I know that the struggle of Canadian authors to be noticed is real. Witness the panic as award season approaches, the disappointment when a book doesn’t make a list, the blog posts and articles about how so many good books go unnoticed, the author’s fear that their book will not draw attention, will likely be released to minimal fanfare because it’s with a small press or not going to be marketed the way a major Canadian author would be.
As I work on my own writing with the goal of being published, I’m sensitive to this, but I insist on writing what I want and that my short stories, if ever they are published, be considered Canadian literature. I am a Canadian writer, and as the latest Canada Reads contest says, even if I’m writing about India, I’m still eligible to be considered as such. That, simply, is to me what Canadian literature should be: not about Canada necessarily but written by a Canadian.
I have on what I consider my CanLit shelves seven Douglas Coupland novels, nestled between Joy Kogawa and Nicolas Dickner. There is no alphabetical order to my shelves, no cliquey grouping; I just place all my Canadian authors together. A mixed bag, just like the country. If it’s written by a Canadian author, it’s all Canadian literature to me, regardless of the topic and style. That’s what I appreciate about Canadian literature, what I call CanLit: the diversity of voice. While Coupland accuses CanLit of being small and stuffy, he too is making statements about our culture, using details we can relate to, like the atmosphere in a Staples store, the depression of a directionless middle-aged man, the monotonous daily life in a work pod. He’s just as much Canadian literature with his observations of our culture and modern living as Atwood with her political and environmental underpinnings and Choy with his immigrant experiences. Whether he likes it or not, Douglas Coupland is as much a CanLit author as the stingy mummies with the “insider pass.”

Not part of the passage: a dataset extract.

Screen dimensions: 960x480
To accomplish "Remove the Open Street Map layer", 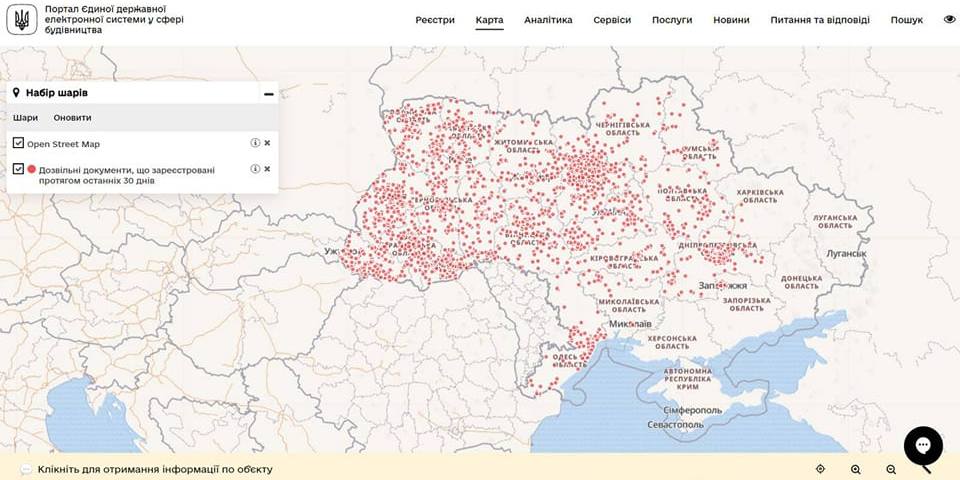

To be Canadian is to always be searching for meaning, place, purpose, in our own country, in the world. I think all humans do this. The details in our writing are not only what make us relate to each other, but what place us in time and sensibility. Ultimately, we write about the human experience, not just the Canadian one. But that Canadian experience, because of our origins and changing culture and constant questions of identity, and our observations of daily life (which Coupland details quite effectively in his own novels), as well as our ability to imagine outside our boundaries, defies being boxed by its very definition. So why must we insist on limiting it? Canadian writers are daily redefining CanLit. If we’re paying attention, there’s no way we could think like Coupland.
Coupland’s article goes on to talk about literary funding for young Canadians. Of course I support it, and every book I’ve read recently by a young Canadian has, wonderfully, grant acknowledgements in it. Other than that, I don’t know enough about the situation to comment, and it’s likely changed since 2006 (unlike the stigma of CanLit).